La tombe de Paul Bert au cimetière Dunand, une oeuvre du sculpteur Bartholdi

 

 

      Cérémonie Paul Bert 11 novembre 2017

 

 

 Monsieur le Maire, chers amis,

 

 "Rendre hommage à Paul Bert –comme nous le faisons chaque année le 11 novembre- ce n’est pas tourner un regard nostalgique vers le passé mais bien plutôt prendre toute la mesure de la richesse et de l’actualité de son héritage :

- les caissons hyperbares de décompression dont usent aujourd’hui aussi bien les plongeurs sous-marins que les services de médecine hyperbare des grands hôpitaux, c’est l’actualité de Paul Bert ;

- les masques à oxygène qui sont libérés dans chaque avion de ligne en cas de dépressurisation, c’est l’actualité de Paul Bert ;

- les anesthésies au masque, qui utilisent  un mélange de protoxyde d’azote et d’oxygène et qui sont de nos jours communément pratiquées dans n’importe quel hôpital de la planète (généralement sous le nom de Kalinox), c’est encore l’actualité de Paul Bert ;

- la découverte du rôle fondamental des gaz du sang et des conditions de respiration en altitude qui a ouvert la voie à la conquête de l’espace,  c’est toujours l’actualité   de Paul Bert ; c’est si vrai que, chaque année, l’Agence spatiale américaine décerne un prix Paul Bert pour des recherches en physiologie dans l’espace.

 

"Mais, puisque l’œuvre du savant s’est doublée d’une œuvre politique, il importe de rappeler que Paul Bert fut le plus ardent défenseur de la laïcité, celle par laquelle on s’oppose non aux religions mais à celles qui ont la prétention de « faire la loi ». Quoi de plus actuel que la nécessité de résister à ce qui s’appelle au juste le cléricalisme à une époque où sa nouvelle figure, l’islamisme politique, cherche partout à étendre son emprise ?

 

"Quant à l’école de la République, laïque, gratuite et obligatoire, il n’est pas abusif d’affirmer qu’elle incarne jusqu’à nos jours la présence vivante de Paul Bert. En ne retenant que le nom de Jules Ferry, l’Histoire  oublie que Paul Bert fut le véritable inspirateur et le théoricien de cette grande réforme de l’enseignement qui s’est mise en place aux débuts de la IIIème République. Président de la grande Commission de l’instruction primaire et son rapporteur devant l’Assemblée, Paul Bert fut le véritable artisan des lois scolaires qui auraient dû en toute justice porter son nom.
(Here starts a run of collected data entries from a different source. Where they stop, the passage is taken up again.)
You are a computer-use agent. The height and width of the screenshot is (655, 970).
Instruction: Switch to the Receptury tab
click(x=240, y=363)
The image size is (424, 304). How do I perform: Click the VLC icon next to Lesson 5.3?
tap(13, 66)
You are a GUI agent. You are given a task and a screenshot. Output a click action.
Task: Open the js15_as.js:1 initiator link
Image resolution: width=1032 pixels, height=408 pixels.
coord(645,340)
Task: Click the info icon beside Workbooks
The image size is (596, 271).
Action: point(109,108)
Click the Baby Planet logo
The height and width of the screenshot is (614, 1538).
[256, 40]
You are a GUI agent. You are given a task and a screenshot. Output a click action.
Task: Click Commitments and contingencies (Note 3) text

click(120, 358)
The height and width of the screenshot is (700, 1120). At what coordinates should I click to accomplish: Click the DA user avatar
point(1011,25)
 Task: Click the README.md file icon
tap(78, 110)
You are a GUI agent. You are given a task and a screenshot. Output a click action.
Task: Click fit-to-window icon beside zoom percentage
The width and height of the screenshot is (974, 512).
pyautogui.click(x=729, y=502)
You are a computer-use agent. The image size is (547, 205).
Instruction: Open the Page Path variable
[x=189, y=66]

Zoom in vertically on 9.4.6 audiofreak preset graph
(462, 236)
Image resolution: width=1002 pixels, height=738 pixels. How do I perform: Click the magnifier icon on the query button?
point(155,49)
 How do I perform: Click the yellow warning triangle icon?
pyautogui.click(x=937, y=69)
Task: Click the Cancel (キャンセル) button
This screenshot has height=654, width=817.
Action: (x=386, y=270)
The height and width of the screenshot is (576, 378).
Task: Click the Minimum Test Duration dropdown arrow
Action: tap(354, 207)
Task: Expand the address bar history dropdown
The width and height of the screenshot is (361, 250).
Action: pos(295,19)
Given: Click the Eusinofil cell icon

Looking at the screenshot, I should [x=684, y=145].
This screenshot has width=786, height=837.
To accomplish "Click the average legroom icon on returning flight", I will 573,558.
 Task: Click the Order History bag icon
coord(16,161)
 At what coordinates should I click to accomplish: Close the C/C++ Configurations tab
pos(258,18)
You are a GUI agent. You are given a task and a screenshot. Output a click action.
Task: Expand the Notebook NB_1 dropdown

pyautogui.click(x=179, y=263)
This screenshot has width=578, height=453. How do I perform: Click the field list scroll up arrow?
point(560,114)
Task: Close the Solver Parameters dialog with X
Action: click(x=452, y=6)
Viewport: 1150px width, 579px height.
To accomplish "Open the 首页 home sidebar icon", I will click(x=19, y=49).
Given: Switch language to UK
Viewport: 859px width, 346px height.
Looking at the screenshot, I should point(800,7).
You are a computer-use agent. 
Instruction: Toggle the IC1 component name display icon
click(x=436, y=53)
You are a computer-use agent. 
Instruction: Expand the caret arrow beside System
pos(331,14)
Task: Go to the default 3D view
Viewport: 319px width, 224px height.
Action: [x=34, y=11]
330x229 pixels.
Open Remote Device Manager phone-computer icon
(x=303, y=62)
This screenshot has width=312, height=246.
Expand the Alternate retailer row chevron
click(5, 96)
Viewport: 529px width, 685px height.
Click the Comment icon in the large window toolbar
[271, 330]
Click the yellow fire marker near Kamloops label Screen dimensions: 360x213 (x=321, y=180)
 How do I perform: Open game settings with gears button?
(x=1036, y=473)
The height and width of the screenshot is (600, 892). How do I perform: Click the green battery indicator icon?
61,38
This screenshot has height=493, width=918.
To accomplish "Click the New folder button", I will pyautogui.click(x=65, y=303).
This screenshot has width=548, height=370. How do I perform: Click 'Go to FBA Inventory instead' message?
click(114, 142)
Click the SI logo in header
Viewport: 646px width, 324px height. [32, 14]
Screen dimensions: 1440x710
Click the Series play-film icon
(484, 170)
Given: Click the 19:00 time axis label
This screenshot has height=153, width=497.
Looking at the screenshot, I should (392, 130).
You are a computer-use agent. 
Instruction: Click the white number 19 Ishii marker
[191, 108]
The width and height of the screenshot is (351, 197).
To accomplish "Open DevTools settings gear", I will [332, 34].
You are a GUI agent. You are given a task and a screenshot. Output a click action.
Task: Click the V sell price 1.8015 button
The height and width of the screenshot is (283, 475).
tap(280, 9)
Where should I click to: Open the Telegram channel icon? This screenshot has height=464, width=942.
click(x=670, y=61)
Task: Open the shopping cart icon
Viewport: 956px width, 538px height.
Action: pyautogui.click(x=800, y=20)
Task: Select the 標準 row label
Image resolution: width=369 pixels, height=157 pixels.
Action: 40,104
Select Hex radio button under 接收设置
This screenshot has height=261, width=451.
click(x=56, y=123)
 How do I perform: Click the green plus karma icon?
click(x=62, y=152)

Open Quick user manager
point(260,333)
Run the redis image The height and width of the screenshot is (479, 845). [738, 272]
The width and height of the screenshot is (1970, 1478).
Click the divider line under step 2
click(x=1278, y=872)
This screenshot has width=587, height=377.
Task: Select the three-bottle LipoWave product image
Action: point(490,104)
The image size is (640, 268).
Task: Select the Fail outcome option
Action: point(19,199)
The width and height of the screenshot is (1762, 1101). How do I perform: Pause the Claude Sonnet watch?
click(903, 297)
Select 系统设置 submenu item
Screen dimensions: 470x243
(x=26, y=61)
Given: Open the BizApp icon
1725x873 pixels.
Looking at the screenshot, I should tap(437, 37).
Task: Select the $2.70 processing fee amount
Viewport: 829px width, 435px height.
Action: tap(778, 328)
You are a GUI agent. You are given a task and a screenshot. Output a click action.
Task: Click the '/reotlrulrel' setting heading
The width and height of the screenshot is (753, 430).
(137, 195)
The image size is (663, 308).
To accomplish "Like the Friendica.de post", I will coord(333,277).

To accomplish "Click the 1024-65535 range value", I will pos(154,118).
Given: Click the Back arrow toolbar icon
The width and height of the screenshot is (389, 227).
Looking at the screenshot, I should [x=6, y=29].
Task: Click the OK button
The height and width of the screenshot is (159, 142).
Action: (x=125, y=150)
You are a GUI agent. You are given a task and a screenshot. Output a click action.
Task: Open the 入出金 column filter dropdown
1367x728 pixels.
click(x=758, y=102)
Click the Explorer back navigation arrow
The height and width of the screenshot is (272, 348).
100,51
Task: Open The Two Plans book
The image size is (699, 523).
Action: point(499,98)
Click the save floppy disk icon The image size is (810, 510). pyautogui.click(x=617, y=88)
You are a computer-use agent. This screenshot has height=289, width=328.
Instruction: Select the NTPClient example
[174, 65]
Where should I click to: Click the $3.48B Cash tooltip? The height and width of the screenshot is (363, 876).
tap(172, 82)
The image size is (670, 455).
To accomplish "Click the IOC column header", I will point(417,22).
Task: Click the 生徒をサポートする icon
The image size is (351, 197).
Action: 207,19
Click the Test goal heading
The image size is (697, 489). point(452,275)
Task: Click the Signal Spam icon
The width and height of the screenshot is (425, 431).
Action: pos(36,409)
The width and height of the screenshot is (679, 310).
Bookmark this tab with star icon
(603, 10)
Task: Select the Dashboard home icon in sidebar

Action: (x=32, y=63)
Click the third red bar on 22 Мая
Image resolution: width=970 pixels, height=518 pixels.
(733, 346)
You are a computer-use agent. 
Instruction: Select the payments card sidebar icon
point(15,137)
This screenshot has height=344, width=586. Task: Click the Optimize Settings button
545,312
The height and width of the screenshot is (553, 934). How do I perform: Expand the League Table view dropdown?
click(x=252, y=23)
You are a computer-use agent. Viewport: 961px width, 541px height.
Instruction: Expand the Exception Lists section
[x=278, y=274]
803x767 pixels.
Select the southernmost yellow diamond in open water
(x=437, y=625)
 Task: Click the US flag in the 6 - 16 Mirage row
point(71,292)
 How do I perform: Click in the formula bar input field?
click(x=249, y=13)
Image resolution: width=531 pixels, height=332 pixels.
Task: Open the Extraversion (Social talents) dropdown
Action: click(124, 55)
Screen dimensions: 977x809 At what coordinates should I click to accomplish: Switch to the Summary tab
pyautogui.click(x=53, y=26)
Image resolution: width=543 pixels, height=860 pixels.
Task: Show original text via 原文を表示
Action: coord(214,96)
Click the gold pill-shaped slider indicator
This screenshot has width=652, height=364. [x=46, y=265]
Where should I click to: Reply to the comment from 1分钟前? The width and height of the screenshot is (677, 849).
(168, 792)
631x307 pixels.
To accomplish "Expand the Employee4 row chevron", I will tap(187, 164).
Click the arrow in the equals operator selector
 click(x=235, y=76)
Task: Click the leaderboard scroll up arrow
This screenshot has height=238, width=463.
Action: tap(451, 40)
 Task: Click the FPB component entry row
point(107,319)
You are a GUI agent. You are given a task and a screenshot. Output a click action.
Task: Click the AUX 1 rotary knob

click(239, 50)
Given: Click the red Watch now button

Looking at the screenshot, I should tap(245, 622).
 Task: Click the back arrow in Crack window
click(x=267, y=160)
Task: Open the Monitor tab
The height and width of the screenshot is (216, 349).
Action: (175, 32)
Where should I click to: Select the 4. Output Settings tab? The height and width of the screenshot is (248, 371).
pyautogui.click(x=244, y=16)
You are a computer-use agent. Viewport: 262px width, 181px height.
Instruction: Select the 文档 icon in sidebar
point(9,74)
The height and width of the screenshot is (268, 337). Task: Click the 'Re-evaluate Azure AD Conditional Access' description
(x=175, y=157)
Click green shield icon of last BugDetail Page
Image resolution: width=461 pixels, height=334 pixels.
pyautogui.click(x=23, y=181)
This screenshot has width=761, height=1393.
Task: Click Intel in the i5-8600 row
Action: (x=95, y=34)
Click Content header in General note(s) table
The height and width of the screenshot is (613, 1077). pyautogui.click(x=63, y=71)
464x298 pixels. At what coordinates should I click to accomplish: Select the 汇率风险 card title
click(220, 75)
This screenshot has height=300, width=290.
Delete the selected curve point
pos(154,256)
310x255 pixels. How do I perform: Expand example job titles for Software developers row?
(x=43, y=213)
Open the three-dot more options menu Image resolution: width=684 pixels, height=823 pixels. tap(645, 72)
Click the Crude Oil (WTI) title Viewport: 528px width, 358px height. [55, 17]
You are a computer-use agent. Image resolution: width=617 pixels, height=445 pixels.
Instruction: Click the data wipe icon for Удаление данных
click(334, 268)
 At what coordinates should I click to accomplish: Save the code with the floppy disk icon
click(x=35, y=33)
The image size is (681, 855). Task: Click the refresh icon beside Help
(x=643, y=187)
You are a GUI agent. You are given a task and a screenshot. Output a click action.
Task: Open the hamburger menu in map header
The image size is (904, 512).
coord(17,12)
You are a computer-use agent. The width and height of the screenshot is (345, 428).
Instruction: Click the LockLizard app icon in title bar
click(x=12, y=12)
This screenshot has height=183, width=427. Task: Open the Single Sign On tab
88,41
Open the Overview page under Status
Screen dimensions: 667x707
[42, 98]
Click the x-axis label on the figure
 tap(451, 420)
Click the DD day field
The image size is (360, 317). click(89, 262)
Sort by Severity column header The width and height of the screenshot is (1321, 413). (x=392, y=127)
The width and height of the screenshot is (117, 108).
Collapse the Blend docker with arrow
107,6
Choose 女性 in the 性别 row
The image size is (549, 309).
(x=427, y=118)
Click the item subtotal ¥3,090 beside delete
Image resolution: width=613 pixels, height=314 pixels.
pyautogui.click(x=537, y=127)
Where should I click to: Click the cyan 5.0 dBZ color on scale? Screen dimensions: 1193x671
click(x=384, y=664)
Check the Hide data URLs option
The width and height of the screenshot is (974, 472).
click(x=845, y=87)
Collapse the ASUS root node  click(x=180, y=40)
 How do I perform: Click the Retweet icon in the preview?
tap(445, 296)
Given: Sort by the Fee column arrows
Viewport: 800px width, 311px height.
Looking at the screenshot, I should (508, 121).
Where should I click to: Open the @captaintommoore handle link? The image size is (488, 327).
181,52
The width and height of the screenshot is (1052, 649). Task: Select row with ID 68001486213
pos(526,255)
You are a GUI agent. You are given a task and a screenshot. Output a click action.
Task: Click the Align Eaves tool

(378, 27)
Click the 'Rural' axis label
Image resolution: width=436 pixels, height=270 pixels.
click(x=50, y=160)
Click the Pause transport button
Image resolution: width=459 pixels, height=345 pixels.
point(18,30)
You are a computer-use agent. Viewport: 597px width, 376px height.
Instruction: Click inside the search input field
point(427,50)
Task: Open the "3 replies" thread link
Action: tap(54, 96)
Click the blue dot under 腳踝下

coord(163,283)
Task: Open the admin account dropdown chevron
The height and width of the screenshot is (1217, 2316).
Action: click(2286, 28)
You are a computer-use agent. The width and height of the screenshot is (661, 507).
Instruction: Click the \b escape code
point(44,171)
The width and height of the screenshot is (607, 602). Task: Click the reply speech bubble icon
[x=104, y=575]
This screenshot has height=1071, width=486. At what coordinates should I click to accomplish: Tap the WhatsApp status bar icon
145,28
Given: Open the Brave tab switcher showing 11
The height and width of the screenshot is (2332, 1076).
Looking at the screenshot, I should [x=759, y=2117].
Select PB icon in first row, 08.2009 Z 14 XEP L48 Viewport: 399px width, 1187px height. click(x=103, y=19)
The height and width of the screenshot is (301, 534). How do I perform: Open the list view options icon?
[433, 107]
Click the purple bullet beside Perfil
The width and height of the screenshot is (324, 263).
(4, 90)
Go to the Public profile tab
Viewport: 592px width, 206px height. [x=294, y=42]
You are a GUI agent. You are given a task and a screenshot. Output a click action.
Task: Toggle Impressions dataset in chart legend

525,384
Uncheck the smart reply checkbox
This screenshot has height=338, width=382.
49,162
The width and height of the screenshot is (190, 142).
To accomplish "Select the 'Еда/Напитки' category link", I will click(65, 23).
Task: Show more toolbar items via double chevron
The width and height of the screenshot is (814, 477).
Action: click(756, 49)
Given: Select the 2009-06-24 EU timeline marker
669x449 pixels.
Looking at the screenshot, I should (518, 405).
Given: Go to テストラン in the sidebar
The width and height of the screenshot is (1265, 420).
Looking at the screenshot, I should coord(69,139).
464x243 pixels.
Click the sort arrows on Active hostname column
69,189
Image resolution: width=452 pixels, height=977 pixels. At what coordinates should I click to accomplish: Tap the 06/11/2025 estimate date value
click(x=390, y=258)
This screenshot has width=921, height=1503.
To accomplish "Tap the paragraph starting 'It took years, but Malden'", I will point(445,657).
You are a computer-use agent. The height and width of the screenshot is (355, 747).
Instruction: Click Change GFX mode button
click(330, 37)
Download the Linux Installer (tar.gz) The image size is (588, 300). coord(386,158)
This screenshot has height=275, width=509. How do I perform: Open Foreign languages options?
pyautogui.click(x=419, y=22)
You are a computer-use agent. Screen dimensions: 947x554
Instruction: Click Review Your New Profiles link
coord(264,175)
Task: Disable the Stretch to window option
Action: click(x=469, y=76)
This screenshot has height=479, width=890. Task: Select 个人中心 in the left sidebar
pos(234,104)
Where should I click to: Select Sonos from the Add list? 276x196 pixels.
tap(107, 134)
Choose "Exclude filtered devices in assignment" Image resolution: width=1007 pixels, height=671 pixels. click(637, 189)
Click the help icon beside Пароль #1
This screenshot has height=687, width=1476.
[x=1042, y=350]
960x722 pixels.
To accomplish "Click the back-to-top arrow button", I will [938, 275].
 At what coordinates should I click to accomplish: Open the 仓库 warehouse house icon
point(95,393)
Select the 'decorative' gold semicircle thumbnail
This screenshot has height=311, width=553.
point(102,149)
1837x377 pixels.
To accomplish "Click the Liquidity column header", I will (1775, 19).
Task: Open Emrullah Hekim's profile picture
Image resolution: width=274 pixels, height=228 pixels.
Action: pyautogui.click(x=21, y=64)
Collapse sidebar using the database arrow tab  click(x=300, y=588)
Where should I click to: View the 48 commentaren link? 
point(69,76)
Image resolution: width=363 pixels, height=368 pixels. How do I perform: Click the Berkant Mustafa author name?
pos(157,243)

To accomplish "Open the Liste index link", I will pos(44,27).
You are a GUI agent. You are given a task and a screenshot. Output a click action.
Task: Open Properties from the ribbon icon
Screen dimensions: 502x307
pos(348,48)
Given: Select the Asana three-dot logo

Mais rendre hommage à Paul Bert, ce n’est pas seulement souligner son actualité, c’est aussi découvrir qu’il peut nous aider à nous orienter  dans les débats qui sont aujourd’hui les nôtres.

Je n’en prendrai qu’un exemple. Depuis quelques décennies s’affrontent au sujet de l’école les tenants du pédagogisme et les tenants de la transmission culturelle. Vaine querelle !

 

"Nous découvrons aujourd’hui, Jean-Michel Blanquer en tête, qu’il n’y a pas à choisir entre les deux options du pédagogisme et des contenus culturels, pas plus qu’entre le plaisir et l’effort, mais qu’il faut marier les deux.

 

"Or, ce fut là toute la philosophie scolaire de Paul Bert ainsi que celle de Ferdinand Buisson, son collaborateur,  qui inscrit son fameux Dictionnaire de pédagogie dans la même vision.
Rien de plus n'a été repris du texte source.